L’ensemble du Budget 2015 voté à l’Assemblée


L'ensemble du projet de loi de finances pour 2015, incluant recettes et dépenses a été adopté de justesse à l'Assemblée nationale le 18 novembre. Parmi les mesures phares, la suppression de la première tranche du barème de l'impôt.    

budget 2015

Les députés ont adopté de justesse le projet de loi de finances pour 2015 (PLF 2015) mardi 18 novembre 2014, par 266 voix pour et 247 contre. Si la majorité des élus socialistes et tous les radicaux de gauche ont voté en faveur du texte, les groupes UMP, Front de gauche et la quasi-totalité des députés UDI se sont positionnés contre. Parmi les 56 abstentionnistes, 37 frondeurs socialistes et la majorité des élus écologistes.

« Sans vote bloqué, nous avons su rassembler autour d’un budget empreint de justice fiscale, avec plus de 3 milliards d’euros redistribués en pouvoir d’achat aux foyers les plus modestes », a salué le secrétaire d’Etat au Budget, Christian Eckert.
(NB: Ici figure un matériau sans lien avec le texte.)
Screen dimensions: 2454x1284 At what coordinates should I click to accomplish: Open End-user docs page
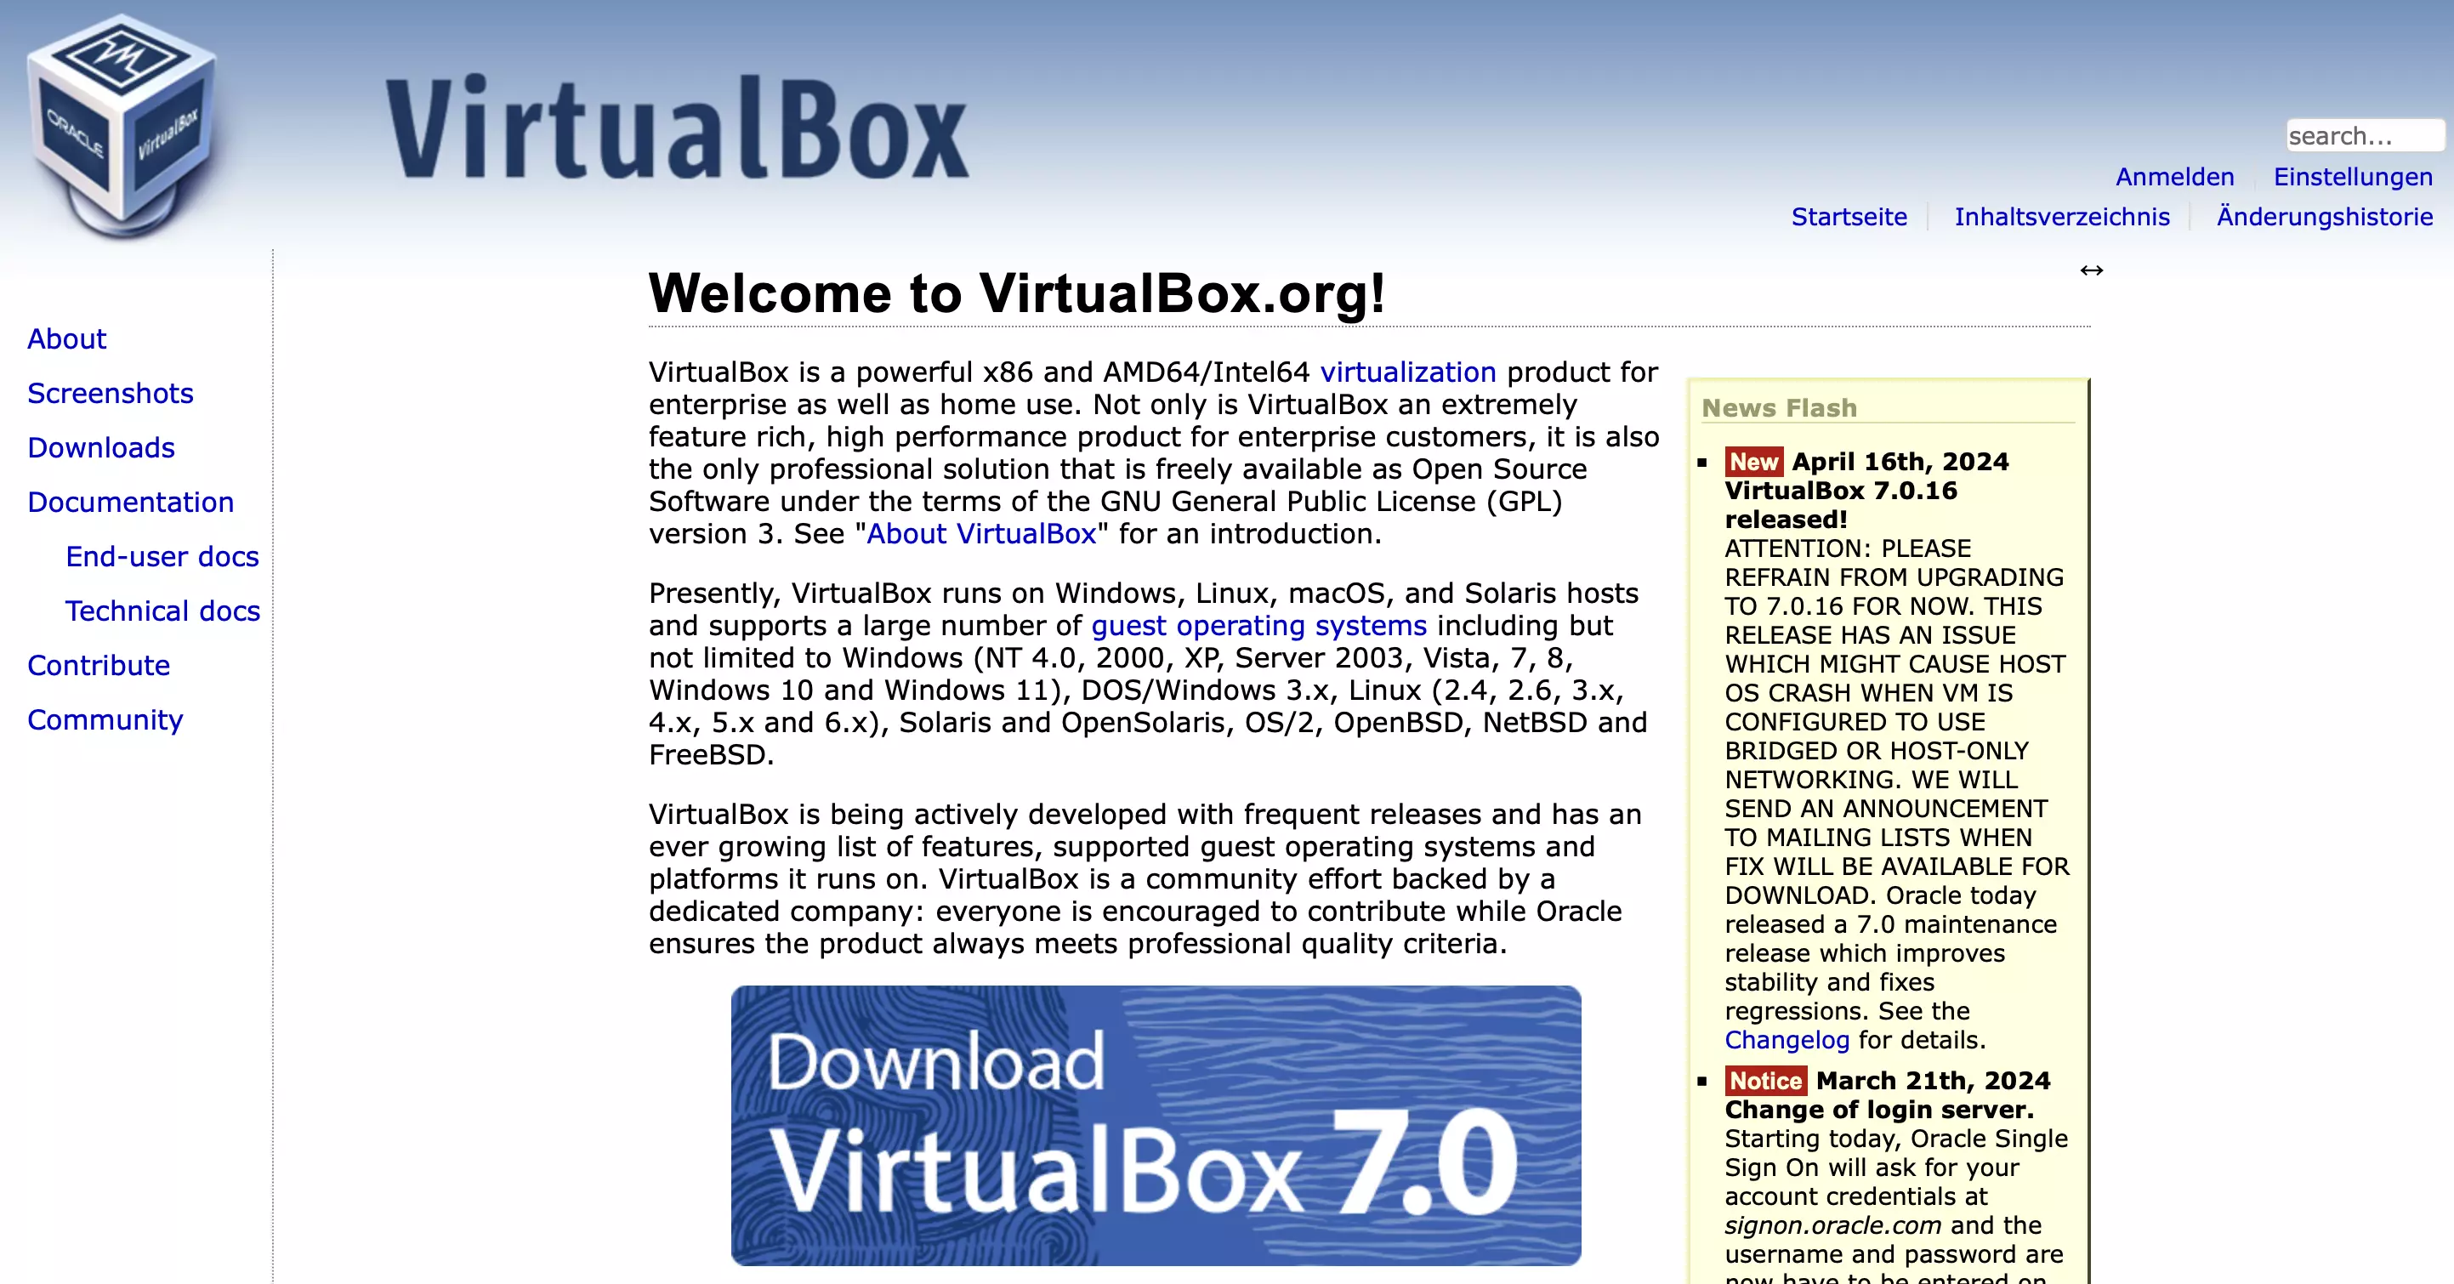click(x=161, y=555)
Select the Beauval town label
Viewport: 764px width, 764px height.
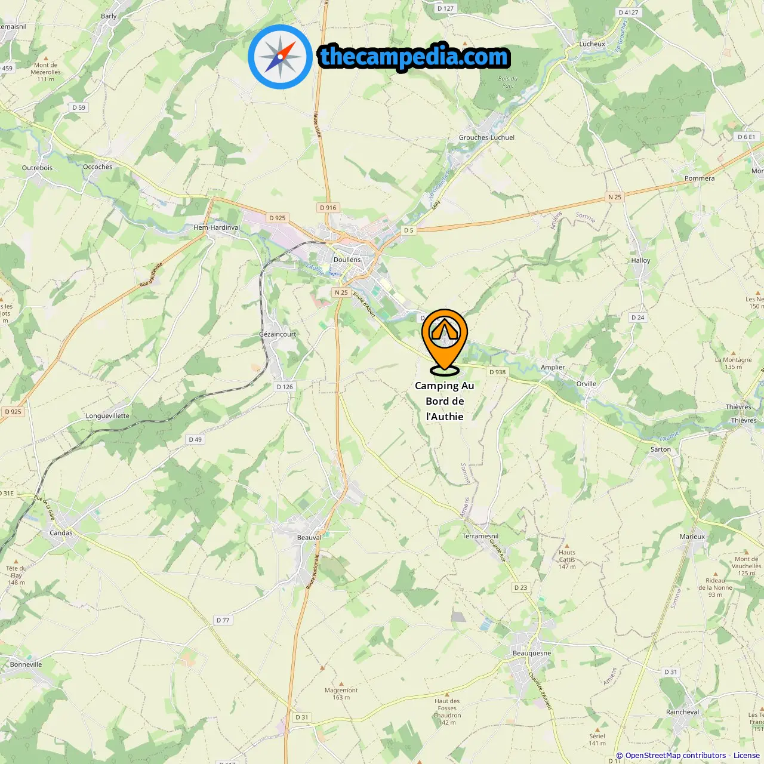pos(309,537)
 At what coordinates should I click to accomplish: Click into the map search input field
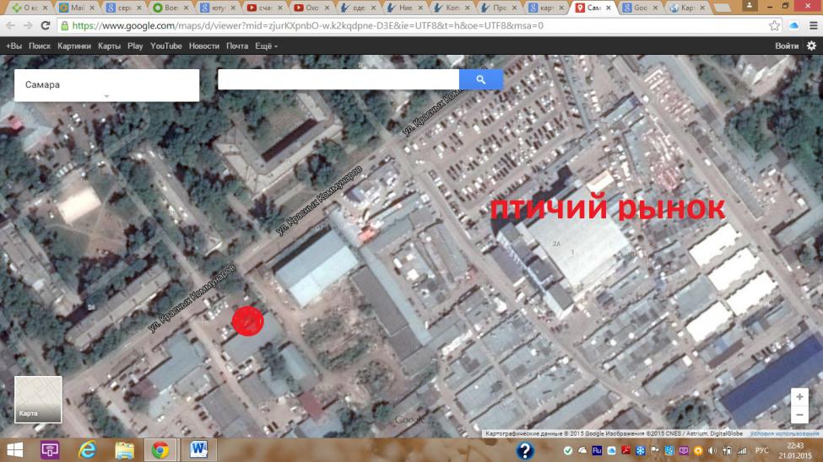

Avant d’ajouter que « personne n’a fait de guérilla parlementaire, ni la droite, ni les frondeurs ». Une opinion qui est loin d’être partagée par tous. Les présidents du groupe UMP Hervé Mariton et du groupe UDI Charles de Courson ont tour à tour dénoncé un « budget qui ne tiendrait pas ses promesses », pointant également du doigt « des hausses d’impôts qui vont peser sur les ménages ».

 

Des hausses d’impôts indirectes

Parmi les mesures phares du texte, l’article 2 qui supprime la première tranche du barème de l’impôt sur le revenu. Mais si le PLF 2015 prévoit une baisse ou une sortie de l’impôt sur le revenu pour 9 millions de ménages modestes, il contient également certaines hausses d’impôts indirectes. Parmi elles, l’augmentation de la taxe sur le diesel de 2 centimes d’euro par litre ou encore la hausse de 0,9% de la base de calcul des impôts locaux.

Autres mesures adoptées dans le projet de Budget 2015 : la réforme du crédit d’impôt développement durable (CIDD), renommé crédit d’impôt pour la transition énergétique (CITE), la réforme du régime d’imposition des plus-values immobilières lors de la cession de terrains à bâtir, l’aménagement du dispositif Pinel ou encore l’augmentation du droit de timbre en appel.

Le texte n’est pas encore définitif. Il doit encore faire la navette parlementaire entre les deux chambres. L’examen au Sénat débutera ce jeudi 20 novembre pour un retour à l’Assemblée nationale et un vote définitif autour du 20 décembre prochain.